Thornton still valuable part of lineup

BOSTON -- Since Gregory Campbell suffered a broken leg blocking a shot in Game 3 of the Eastern Conference Finals, Bruins head coach Claude Julien has had to do a lot of line shuffling. One result of that has been a decrease in ice time for Shawn Thornton, who played just 4:56 in Game 2 in Chicago.

But while that may seem to indicate that he is not as valuable on the ice as some of his teammates and make some people wonder why Thornton is still in the lineup, Bruins coach Claude Julien made it clear Monday morning in his pre-Game 3 press briefing that Thornton is still an important part of the team.

According to Julien, Thornton brings a lot more than just a veteran presence in the dressing room.
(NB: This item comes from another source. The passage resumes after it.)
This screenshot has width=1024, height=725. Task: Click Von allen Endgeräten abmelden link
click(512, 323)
“Let's not confuse something here. He's not in the lineup because of what he brings in the dressing room,” Julien said. “We got a lot of guys that do that. He's in our lineup even though his minutes go down, because he deserves to be there. He's great on the forecheck. He's actually a lot smarter of a player than a lot of people give him credit for. He reads plays well; doesn't get himself in trouble much; gets the puck out of our end. Certainly his presence makes our team better. We've seen that at times when we've had to pull him out. There's no doubt our team is more comfortable with him in our lineup for all the right reasons.”
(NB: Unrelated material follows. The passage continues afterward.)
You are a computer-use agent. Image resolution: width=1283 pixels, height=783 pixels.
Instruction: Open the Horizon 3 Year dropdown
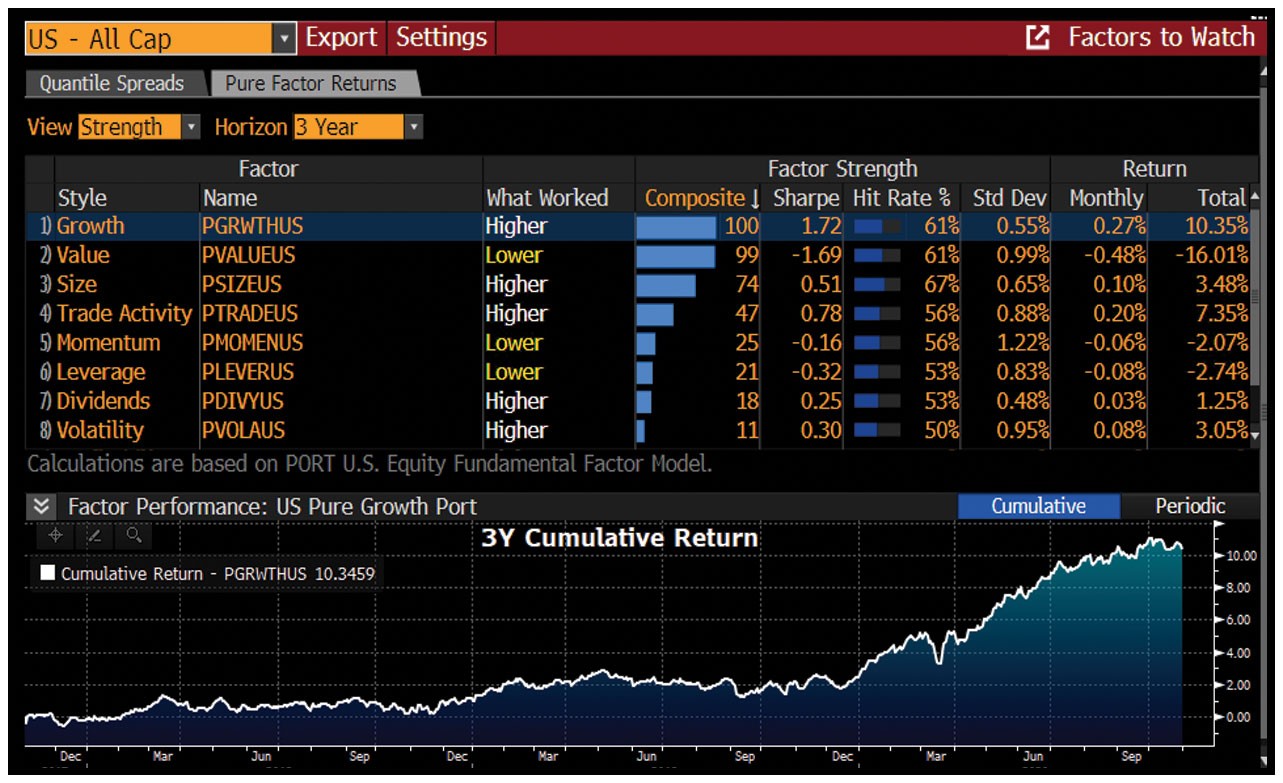414,128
When asked by ESPNBoston.com, Thornton did not really want to discuss his value to the team or the decreased minutes except to say that he’s doing his job and happy to do it. But his teammate Johnny Boychuk appreciates the job Thornton does and applauded him for doing it and remaining upbeat.

“He’s gotta stay positive and do what’s right for the team and not your interests and he knows that,” Boychuk said. “He knows that and he’s always upbeat giving guys pats on the back, either physically or just telling them ‘good job’ when they come off the ice. That helps. You have to be like that and you have to stay positive. There’s no room for negativity in this locker room. Constructive criticism is always welcome but being positive and reinforcing when guys do something right to let them know it helps with the confidence.”